Does this happen in your Emacs as well?

Next, are you able to add that bookmark, with that title, by using buku directly from the Windows terminal / command prompt? E.g.:

buku --add https://brennan.io/2015/01/16/write-a-shell-in-c/

If that succeeds, does the character correctly appear in the output of a search? E.g.:

buku --sany brennan

Either way, can you please copy-and-paste the search output here?

CosmosAtlas commented 1 year ago

Thanks for the detailed follow up!

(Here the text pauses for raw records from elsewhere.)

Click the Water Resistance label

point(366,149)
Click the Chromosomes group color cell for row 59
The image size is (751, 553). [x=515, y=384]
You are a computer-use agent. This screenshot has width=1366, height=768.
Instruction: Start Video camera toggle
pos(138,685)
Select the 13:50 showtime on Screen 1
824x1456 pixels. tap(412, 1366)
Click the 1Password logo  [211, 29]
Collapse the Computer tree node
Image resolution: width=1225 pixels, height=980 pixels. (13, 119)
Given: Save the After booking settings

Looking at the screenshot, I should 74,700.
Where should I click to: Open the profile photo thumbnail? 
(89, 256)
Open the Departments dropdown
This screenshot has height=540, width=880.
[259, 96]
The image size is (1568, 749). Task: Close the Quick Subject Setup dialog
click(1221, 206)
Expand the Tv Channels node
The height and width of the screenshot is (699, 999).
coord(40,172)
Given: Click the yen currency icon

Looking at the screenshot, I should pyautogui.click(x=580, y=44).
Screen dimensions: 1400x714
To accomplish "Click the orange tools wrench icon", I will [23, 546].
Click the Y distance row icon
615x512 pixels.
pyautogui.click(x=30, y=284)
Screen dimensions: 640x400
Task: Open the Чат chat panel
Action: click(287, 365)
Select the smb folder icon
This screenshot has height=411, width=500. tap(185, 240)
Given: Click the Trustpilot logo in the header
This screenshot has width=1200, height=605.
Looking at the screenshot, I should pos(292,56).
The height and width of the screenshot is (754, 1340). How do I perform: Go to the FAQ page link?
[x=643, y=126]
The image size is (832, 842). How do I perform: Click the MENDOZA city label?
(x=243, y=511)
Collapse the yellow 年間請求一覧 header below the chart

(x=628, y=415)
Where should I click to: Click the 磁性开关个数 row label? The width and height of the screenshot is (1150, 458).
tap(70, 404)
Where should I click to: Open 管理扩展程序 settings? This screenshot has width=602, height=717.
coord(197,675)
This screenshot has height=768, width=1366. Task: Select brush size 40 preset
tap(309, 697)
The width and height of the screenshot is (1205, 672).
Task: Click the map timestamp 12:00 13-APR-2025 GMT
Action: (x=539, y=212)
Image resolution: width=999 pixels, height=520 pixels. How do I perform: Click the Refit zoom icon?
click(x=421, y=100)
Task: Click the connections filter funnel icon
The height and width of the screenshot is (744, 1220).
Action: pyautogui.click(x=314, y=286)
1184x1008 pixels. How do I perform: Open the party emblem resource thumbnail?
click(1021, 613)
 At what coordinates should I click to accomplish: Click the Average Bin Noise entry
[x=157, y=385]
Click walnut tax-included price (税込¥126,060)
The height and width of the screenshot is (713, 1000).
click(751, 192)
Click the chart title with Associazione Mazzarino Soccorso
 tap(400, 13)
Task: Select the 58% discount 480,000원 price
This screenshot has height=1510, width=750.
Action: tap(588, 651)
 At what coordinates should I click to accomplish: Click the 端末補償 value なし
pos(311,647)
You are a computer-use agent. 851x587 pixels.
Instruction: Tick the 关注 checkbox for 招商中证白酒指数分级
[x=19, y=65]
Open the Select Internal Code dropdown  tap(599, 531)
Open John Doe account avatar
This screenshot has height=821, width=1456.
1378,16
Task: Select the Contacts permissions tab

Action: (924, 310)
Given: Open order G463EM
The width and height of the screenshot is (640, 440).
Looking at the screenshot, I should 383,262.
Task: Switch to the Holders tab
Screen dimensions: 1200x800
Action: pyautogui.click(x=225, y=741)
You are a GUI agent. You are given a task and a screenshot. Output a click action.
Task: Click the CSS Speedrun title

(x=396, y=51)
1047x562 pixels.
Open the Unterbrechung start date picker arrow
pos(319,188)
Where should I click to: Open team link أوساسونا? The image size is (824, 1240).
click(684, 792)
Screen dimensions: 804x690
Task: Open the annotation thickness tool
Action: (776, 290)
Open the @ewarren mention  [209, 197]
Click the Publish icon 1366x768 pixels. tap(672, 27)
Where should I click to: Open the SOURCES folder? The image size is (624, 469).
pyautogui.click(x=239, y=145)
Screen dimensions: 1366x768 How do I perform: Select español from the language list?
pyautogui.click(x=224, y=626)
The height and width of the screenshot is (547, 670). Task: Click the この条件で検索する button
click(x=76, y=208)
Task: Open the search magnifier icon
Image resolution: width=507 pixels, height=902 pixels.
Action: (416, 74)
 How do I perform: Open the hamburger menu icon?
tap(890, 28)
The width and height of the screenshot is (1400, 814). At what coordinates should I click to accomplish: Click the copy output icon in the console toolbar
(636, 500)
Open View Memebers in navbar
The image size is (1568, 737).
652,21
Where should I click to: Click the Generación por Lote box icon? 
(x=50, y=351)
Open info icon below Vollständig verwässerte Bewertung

It inspired some new research direction and I have successfully solved the issue on my side, despite from another perspective. (details at the end of the post).

Yes, I experience the same when I try to save a file with BULLET in GBK format.

When I run buku in cmd or pwsh, it works perfectly. Upon inspection via python -c "import sys;print(sys.stdout.encoding)" it seems like within emacs it returns "gbk" (e.g., through shell), but in either shell directly ran on windows it returns "utf-8".

At this point I realized if I can explicitly ask python to use utf-8 within emacs, the issue will be resolved for me. After some searching, I discovered an environment variable PYTHONIOENCODING. By setting this variable in emacs (or globally), I was able to make the aforementioned command return "utf-8" within emacs (also removing the requirements to set the cmdproxy encoding).

Now ebuku runs perfectly for me using UTF-8 encoding in Emacs on windows.

image

IDK why shell acts differently between emacs and the system environment. Not much information available online too. I guess I have a pass this time, but it will probably hunt me in the future for another issue.

Again thanks for the insightful reply!